#### Required work
For every line in the records that has the word "indicator", make a copy.

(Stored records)

--

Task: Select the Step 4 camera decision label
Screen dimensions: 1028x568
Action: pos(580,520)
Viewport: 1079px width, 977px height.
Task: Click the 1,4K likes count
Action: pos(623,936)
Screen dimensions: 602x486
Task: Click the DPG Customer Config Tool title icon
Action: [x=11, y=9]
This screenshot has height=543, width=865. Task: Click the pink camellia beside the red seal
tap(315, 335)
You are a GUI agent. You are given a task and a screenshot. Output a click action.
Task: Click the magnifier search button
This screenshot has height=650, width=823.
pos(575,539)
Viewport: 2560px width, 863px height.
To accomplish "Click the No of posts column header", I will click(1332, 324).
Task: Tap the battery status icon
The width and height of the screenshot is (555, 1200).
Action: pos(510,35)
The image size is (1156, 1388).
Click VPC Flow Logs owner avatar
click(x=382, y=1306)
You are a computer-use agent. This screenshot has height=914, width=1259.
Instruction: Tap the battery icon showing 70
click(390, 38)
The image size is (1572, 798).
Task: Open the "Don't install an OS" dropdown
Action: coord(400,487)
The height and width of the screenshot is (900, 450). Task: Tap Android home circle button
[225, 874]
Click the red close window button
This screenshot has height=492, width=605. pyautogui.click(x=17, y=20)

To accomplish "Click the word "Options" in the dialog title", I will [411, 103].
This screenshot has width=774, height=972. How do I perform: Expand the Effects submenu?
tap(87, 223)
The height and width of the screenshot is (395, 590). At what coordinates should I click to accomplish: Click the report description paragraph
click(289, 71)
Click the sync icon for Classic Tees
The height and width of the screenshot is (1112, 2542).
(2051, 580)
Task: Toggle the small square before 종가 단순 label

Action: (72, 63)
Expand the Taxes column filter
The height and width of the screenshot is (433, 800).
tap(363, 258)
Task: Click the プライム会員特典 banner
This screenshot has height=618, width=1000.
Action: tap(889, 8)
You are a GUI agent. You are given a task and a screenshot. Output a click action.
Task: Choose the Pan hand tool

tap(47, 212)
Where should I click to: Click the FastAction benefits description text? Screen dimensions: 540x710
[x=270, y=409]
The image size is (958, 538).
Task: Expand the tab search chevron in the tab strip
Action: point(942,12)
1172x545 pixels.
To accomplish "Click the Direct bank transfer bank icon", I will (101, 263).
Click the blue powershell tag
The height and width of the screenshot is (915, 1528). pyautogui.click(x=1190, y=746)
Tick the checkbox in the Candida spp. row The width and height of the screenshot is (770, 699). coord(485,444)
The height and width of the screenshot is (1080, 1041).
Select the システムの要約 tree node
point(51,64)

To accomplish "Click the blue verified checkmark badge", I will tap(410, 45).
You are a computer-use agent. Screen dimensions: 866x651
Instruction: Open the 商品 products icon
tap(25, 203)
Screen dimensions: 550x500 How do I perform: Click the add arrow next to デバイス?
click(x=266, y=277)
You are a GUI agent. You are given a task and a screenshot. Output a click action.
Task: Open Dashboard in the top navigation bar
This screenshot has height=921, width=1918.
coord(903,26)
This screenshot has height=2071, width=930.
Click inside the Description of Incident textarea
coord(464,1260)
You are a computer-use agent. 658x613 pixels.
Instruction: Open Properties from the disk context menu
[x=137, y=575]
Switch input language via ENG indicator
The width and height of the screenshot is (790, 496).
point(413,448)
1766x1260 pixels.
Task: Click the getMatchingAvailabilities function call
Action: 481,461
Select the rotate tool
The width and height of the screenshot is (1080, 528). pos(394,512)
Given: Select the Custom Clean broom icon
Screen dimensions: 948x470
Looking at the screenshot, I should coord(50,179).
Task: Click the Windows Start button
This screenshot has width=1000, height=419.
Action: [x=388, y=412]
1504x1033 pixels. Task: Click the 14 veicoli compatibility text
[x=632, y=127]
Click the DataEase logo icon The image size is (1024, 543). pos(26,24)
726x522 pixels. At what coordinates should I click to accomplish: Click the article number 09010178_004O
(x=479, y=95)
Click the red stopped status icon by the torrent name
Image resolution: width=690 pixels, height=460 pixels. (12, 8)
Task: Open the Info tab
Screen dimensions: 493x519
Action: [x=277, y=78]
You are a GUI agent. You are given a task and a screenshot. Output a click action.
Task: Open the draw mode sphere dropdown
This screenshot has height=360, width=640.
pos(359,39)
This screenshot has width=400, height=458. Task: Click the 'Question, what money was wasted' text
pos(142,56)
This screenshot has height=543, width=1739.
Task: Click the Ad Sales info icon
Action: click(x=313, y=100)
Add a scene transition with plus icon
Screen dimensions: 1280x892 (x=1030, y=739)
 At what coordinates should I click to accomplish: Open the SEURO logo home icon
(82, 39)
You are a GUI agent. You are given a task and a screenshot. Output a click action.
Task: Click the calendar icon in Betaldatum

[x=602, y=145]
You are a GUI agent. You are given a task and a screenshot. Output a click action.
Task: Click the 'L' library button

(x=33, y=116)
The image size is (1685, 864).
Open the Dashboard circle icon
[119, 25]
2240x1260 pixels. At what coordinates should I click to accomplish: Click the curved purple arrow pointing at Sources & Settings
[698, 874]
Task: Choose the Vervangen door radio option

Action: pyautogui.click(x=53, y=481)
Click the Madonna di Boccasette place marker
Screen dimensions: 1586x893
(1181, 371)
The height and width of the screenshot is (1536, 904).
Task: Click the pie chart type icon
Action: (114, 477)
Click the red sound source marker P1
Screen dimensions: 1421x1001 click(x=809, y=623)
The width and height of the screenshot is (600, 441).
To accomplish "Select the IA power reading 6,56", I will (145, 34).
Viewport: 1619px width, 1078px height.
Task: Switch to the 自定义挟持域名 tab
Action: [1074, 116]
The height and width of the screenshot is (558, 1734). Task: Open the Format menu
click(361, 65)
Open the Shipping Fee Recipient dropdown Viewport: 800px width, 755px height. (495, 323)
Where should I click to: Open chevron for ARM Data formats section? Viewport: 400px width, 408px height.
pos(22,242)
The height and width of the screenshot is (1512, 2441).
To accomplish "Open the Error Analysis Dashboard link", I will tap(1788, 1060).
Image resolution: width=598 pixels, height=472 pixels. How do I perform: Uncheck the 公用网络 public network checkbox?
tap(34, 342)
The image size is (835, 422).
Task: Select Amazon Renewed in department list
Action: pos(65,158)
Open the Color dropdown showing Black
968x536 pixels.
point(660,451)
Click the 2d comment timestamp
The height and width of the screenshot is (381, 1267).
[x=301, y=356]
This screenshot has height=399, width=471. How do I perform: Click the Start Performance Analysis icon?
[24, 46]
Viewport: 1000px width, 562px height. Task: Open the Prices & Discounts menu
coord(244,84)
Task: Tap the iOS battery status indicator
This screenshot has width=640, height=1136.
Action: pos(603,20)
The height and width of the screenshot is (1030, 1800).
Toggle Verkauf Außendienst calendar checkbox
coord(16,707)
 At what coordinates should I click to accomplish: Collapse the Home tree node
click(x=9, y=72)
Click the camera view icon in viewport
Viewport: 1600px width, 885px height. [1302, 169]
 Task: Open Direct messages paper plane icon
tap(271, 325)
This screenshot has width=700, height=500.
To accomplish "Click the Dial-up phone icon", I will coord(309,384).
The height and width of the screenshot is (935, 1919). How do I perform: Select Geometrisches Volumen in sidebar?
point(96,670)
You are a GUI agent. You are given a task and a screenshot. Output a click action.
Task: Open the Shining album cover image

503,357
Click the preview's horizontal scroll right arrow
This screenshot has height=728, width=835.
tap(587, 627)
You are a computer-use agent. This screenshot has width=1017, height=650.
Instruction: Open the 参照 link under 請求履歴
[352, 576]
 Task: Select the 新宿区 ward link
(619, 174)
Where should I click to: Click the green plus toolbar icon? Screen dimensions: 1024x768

--

#### Answer section
Switch input language via ENG indicator
Task: Tap the iOS battery status indicator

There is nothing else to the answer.